> _WHAT YOU WILL DO_
Entries follow. Give back exactly the lines starting at the one containing "Click the 可觉醒" and ending at the one containing "Click the red", and no other lines.

> _RECORD EXCERPTS_
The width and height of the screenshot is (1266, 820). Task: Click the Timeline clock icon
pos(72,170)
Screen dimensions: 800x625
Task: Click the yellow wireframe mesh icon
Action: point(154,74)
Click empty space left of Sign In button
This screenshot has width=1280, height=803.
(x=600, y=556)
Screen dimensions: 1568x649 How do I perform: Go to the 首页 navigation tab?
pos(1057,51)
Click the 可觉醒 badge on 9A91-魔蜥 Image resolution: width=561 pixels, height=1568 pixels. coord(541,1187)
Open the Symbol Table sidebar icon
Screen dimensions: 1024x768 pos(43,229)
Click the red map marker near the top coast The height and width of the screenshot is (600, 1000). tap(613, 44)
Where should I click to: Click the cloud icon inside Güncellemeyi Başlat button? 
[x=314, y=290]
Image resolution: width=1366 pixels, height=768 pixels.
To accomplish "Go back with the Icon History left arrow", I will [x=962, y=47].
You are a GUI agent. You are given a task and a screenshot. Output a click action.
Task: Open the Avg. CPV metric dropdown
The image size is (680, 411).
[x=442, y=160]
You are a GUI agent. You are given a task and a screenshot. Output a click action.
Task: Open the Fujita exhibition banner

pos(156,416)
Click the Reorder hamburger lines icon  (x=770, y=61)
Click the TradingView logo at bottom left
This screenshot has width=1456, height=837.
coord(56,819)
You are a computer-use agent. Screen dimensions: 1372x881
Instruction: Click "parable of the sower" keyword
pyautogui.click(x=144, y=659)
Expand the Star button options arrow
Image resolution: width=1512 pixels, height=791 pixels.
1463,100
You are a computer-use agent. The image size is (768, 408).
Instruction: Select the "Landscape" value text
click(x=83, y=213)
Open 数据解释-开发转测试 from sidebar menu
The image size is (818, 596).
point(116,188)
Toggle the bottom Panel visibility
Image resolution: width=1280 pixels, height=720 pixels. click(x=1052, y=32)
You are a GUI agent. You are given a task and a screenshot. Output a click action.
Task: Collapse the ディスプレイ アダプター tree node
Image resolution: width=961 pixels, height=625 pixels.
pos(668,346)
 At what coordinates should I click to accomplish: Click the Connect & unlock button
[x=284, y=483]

> _OUTPUT FOR THIS EXERCISE_
Click the 可觉醒 badge on 9A91-魔蜥 Image resolution: width=561 pixels, height=1568 pixels. coord(541,1187)
Open the Symbol Table sidebar icon
Screen dimensions: 1024x768 pos(43,229)
Click the red map marker near the top coast The height and width of the screenshot is (600, 1000). tap(613, 44)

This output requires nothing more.